**Selected text**
========
4 healthy ways to be angry


I believe being angry isn’t itself a bad thing. Sometimes the way we express our anger can be. When you’re dealing with loss and grief, anger can become familiar and unhealthy. This is understandable, but it's important to find some coping mechanisms when the anger comes knocking.

I want to talk about some ways we can express healthy anger.
1. Write it down!
Have you ever heard someone say that if you really need to say something to someone you should put it in a letter and just never mail it? Well, we’ve all seen how that movie ends. You know what I’m talking about, the movie where the letter accidentally gets mailed and things go horribly wrong and then eventually everything ends up okay. Writing is a way to format one’s thoughts.
This can be especially helpful in grief situations where the would be recipient of your anger might already be gone.

*Sometimes it can even be really cathartic to write it all down and then throw it away.

2. Acknowledge the anger
Call it out. Own up to it. Take a beat and admit to yourself "okay yes, I’m angry right now". This by itself is an extremely powerful way to process your anger. By admitting to yourself what the emotion is you can start to process what it is that you’re angry about. By naming the emotion, you take control over it again. Putting yourself in a position of control over your anger is positive and a great step to take towards healthy anger.
========
**Entries provided**
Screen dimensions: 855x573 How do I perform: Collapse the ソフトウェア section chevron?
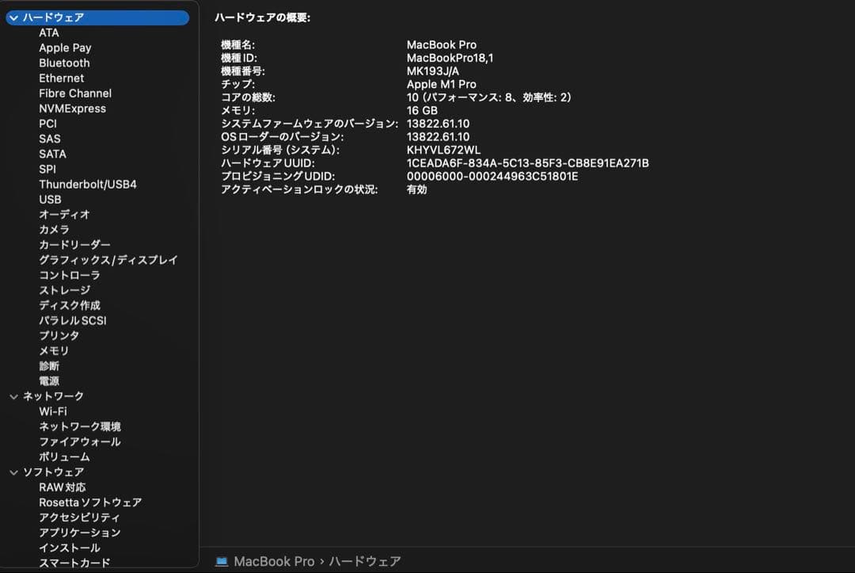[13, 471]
========
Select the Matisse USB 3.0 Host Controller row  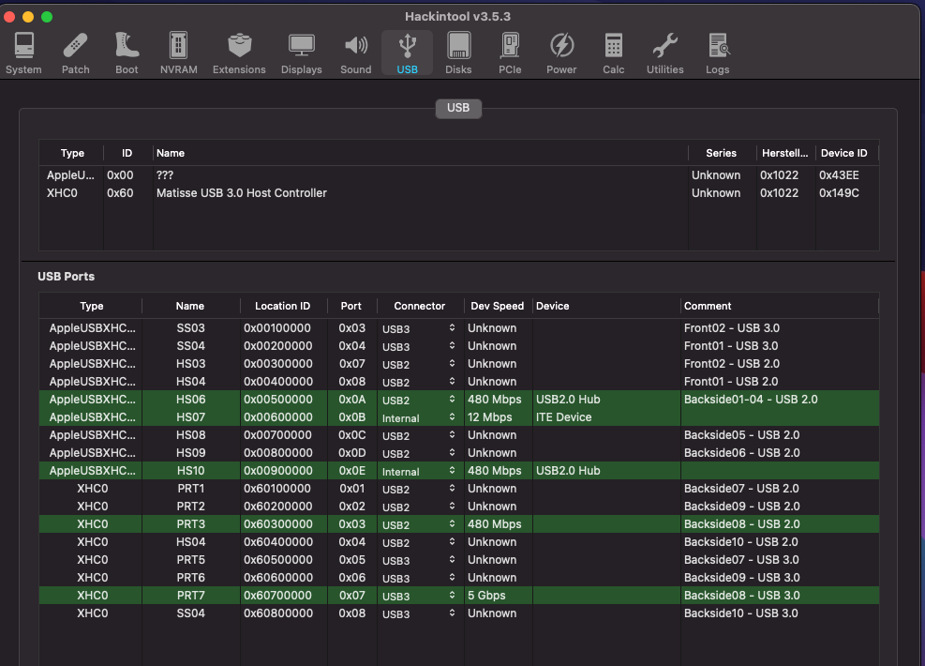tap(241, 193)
========
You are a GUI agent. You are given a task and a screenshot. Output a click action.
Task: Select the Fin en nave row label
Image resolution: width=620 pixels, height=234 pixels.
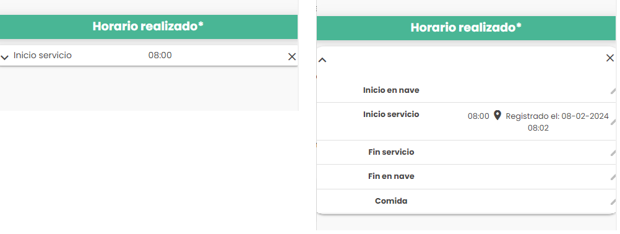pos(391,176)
========
**Set of tasks**
A) Decide whether each statement agrees with the text on healthy anger, answering yes or no and quoting the words of the text that settle it: (i) Being angry is a bad thing in itself. (ii) Writing down your anger can help in grief situations where the person it is aimed at might already be gone. (iii) Naming the emotion lets you take control over it again.
B) Reproduce the text on healthy anger from "4 healthy ways" up to and including "Write it down!".
The records were taken from a separate source.

**Task responses**
A)
(i) No: "I believe being angry isn’t itself a bad thing."
(ii) Yes: "This can be especially helpful in grief situations where the would be recipient of your anger might already be gone."
(iii) Yes: "By naming the emotion, you take control over it again."

B)
4 healthy ways to be angry


I believe being angry isn’t itself a bad thing. Sometimes the way we express our anger can be. When you’re dealing with loss and grief, anger can become familiar and unhealthy. This is understandable, but it's important to find some coping mechanisms when the anger comes knocking.

I want to talk about some ways we can express healthy anger.
1. Write it down!